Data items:
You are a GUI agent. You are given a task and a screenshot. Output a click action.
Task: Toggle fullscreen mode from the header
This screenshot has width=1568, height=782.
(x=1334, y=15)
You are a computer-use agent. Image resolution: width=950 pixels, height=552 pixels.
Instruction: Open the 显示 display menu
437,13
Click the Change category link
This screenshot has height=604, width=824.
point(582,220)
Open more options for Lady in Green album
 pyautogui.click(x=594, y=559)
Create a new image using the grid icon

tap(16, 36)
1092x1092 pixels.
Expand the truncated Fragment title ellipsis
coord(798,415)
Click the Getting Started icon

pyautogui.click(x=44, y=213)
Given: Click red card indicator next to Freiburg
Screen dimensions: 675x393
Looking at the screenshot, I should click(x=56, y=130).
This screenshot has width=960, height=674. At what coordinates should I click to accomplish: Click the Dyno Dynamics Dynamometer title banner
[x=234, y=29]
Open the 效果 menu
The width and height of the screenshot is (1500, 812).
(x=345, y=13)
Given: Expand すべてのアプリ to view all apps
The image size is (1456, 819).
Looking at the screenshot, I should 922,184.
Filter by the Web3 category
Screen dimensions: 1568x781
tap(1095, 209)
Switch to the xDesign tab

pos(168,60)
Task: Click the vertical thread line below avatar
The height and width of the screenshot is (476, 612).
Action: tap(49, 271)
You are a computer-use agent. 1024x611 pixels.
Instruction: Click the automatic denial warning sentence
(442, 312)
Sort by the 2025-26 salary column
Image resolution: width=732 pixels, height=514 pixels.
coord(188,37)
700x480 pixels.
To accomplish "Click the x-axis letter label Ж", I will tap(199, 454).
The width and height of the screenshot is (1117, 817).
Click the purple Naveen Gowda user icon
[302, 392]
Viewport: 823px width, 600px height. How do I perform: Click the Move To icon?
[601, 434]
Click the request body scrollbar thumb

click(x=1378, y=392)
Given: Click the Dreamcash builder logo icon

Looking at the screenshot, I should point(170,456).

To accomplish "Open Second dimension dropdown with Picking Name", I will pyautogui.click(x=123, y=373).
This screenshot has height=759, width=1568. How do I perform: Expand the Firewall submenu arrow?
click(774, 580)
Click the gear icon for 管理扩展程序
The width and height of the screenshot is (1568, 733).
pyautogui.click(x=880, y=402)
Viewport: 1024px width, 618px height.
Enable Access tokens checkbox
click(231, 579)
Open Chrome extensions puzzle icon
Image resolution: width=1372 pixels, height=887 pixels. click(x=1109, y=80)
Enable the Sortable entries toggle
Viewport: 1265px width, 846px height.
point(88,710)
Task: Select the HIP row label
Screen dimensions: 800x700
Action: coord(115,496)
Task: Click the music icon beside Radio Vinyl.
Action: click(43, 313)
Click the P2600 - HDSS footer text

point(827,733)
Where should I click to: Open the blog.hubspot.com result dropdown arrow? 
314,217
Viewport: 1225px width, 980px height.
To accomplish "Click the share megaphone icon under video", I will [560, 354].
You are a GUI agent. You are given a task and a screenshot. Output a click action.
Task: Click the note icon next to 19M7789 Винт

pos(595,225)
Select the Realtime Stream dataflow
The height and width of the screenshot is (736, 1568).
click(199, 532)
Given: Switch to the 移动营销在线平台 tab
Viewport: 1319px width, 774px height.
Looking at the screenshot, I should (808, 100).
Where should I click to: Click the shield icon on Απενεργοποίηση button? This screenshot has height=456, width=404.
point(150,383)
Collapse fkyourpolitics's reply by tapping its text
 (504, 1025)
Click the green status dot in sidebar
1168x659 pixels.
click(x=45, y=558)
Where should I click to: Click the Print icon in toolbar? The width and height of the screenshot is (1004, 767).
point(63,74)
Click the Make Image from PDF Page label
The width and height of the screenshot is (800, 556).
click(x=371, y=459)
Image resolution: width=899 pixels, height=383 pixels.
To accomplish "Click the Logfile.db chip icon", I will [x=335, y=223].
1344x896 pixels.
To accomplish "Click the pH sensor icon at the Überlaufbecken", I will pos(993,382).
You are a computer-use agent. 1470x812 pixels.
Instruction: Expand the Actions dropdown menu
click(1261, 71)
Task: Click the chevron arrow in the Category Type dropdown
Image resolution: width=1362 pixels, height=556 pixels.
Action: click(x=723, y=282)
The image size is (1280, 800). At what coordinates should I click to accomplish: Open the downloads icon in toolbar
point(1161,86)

• **OBJECTIVE**:
Copy every line of the data items above without changing anything.

• **WRITTEN SOLUTION**:
You are a GUI agent. You are given a task and a screenshot. Output a click action.
Task: Toggle fullscreen mode from the header
This screenshot has width=1568, height=782.
(x=1334, y=15)
You are a computer-use agent. Image resolution: width=950 pixels, height=552 pixels.
Instruction: Open the 显示 display menu
437,13
Click the Change category link
This screenshot has height=604, width=824.
point(582,220)
Open more options for Lady in Green album
 pyautogui.click(x=594, y=559)
Create a new image using the grid icon

tap(16, 36)
1092x1092 pixels.
Expand the truncated Fragment title ellipsis
coord(798,415)
Click the Getting Started icon

pyautogui.click(x=44, y=213)
Given: Click red card indicator next to Freiburg
Screen dimensions: 675x393
Looking at the screenshot, I should click(x=56, y=130).
This screenshot has width=960, height=674. At what coordinates should I click to accomplish: Click the Dyno Dynamics Dynamometer title banner
[x=234, y=29]
Open the 效果 menu
The width and height of the screenshot is (1500, 812).
(x=345, y=13)
Given: Expand すべてのアプリ to view all apps
The image size is (1456, 819).
Looking at the screenshot, I should 922,184.
Filter by the Web3 category
Screen dimensions: 1568x781
tap(1095, 209)
Switch to the xDesign tab

pos(168,60)
Task: Click the vertical thread line below avatar
The height and width of the screenshot is (476, 612).
Action: tap(49, 271)
You are a computer-use agent. 1024x611 pixels.
Instruction: Click the automatic denial warning sentence
(442, 312)
Sort by the 2025-26 salary column
Image resolution: width=732 pixels, height=514 pixels.
coord(188,37)
700x480 pixels.
To accomplish "Click the x-axis letter label Ж", I will tap(199, 454).
The width and height of the screenshot is (1117, 817).
Click the purple Naveen Gowda user icon
[302, 392]
Viewport: 823px width, 600px height. How do I perform: Click the Move To icon?
[601, 434]
Click the request body scrollbar thumb

click(x=1378, y=392)
Given: Click the Dreamcash builder logo icon

Looking at the screenshot, I should point(170,456).

To accomplish "Open Second dimension dropdown with Picking Name", I will pyautogui.click(x=123, y=373).
This screenshot has height=759, width=1568. How do I perform: Expand the Firewall submenu arrow?
click(774, 580)
Click the gear icon for 管理扩展程序
The width and height of the screenshot is (1568, 733).
pyautogui.click(x=880, y=402)
Viewport: 1024px width, 618px height.
Enable Access tokens checkbox
click(231, 579)
Open Chrome extensions puzzle icon
Image resolution: width=1372 pixels, height=887 pixels. click(x=1109, y=80)
Enable the Sortable entries toggle
Viewport: 1265px width, 846px height.
point(88,710)
Task: Select the HIP row label
Screen dimensions: 800x700
Action: coord(115,496)
Task: Click the music icon beside Radio Vinyl.
Action: click(43, 313)
Click the P2600 - HDSS footer text

point(827,733)
Where should I click to: Open the blog.hubspot.com result dropdown arrow? 
314,217
Viewport: 1225px width, 980px height.
To accomplish "Click the share megaphone icon under video", I will [560, 354].
You are a GUI agent. You are given a task and a screenshot. Output a click action.
Task: Click the note icon next to 19M7789 Винт

pos(595,225)
Select the Realtime Stream dataflow
The height and width of the screenshot is (736, 1568).
click(199, 532)
Given: Switch to the 移动营销在线平台 tab
Viewport: 1319px width, 774px height.
Looking at the screenshot, I should (808, 100).
Where should I click to: Click the shield icon on Απενεργοποίηση button? This screenshot has height=456, width=404.
point(150,383)
Collapse fkyourpolitics's reply by tapping its text
 (504, 1025)
Click the green status dot in sidebar
1168x659 pixels.
click(x=45, y=558)
Where should I click to: Click the Print icon in toolbar? The width and height of the screenshot is (1004, 767).
point(63,74)
Click the Make Image from PDF Page label
The width and height of the screenshot is (800, 556).
click(x=371, y=459)
Image resolution: width=899 pixels, height=383 pixels.
To accomplish "Click the Logfile.db chip icon", I will [x=335, y=223].
1344x896 pixels.
To accomplish "Click the pH sensor icon at the Überlaufbecken", I will pos(993,382).
You are a computer-use agent. 1470x812 pixels.
Instruction: Expand the Actions dropdown menu
click(1261, 71)
Task: Click the chevron arrow in the Category Type dropdown
Image resolution: width=1362 pixels, height=556 pixels.
Action: click(x=723, y=282)
The image size is (1280, 800). At what coordinates should I click to accomplish: Open the downloads icon in toolbar
point(1161,86)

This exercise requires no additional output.